Les sophismes de ses économistes étaient, pour la bourgeoisie, une protection insuffisante contre une revendication que suscitent et expriment dans cette période les Fourier, les Cabet, les Proudhon, les Blanqui, les Louis Blanc et les Pecqueur. À mesure que cette revendication grandissait, la bourgeoisie, qui avait fait du pouvoir politique l’instrument de sa domination économique et sociale, accentuait son intime contradiction et devenait plus conservatrice dans un temps où tout se développait dans le sens de la liberté. La science, la littérature et l’art refusaient de se laisser mutiler et asservir par elle. Il ne lui restait que l’Église, puissance conservatrice par définition. Mais si l’Église acceptait bien de protéger la bourgeoisie, c’était à la condition qu’on lui laissât prendre ce que Charles X lui-même lui avait refusé. Et si la finance acceptait bien d’aller jusque-là, la boutique ne le pouvait plus sans risquer de perdre la part de pouvoir politique, son instrument de défense contre la finance autant que contre le prolétariat, que lui avait donnée la révolution de Juillet.
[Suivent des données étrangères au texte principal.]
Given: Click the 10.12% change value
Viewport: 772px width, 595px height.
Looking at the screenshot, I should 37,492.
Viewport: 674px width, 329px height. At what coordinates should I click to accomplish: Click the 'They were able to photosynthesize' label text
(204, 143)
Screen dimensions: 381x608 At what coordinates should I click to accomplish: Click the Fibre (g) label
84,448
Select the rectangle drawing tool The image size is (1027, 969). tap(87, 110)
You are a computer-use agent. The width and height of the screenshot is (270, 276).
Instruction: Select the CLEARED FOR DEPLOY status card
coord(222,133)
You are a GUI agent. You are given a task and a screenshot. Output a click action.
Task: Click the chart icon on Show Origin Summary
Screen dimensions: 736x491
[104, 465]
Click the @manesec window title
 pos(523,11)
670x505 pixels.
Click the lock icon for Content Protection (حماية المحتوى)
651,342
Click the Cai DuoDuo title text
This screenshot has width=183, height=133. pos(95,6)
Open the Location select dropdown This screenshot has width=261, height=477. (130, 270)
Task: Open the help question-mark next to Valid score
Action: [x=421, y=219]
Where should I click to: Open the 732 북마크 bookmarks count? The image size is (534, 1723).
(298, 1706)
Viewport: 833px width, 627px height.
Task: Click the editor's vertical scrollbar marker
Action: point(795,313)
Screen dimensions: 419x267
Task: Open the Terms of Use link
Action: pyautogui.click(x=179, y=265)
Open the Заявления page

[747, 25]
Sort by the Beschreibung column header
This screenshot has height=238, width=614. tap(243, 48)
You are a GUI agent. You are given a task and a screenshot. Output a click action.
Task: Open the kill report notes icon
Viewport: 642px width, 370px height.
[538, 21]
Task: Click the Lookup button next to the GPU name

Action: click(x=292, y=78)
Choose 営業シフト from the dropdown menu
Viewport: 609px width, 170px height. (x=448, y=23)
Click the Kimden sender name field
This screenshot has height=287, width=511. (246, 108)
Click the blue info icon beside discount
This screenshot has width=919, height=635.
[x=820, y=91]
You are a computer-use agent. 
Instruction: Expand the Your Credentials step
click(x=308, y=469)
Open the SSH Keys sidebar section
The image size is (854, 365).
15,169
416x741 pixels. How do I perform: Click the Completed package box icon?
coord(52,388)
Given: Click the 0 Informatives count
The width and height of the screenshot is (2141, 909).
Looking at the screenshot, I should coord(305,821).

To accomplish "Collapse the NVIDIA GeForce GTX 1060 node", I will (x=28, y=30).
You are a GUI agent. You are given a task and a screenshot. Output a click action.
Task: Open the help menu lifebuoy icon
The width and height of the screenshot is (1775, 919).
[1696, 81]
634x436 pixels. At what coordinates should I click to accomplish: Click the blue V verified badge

L’Église ramenait avec elle au pouvoir la classe fidèle des nobles, des propriétaires terriens, éternels émigrés de tout progrès et de tout développement de civilisation. La boutique résista, se cabra, et appela le peuple à la libérer de ce péril, comptant bien, comme en 1830, l’écarter du pouvoir après l’avoir libéralement payé de promesses.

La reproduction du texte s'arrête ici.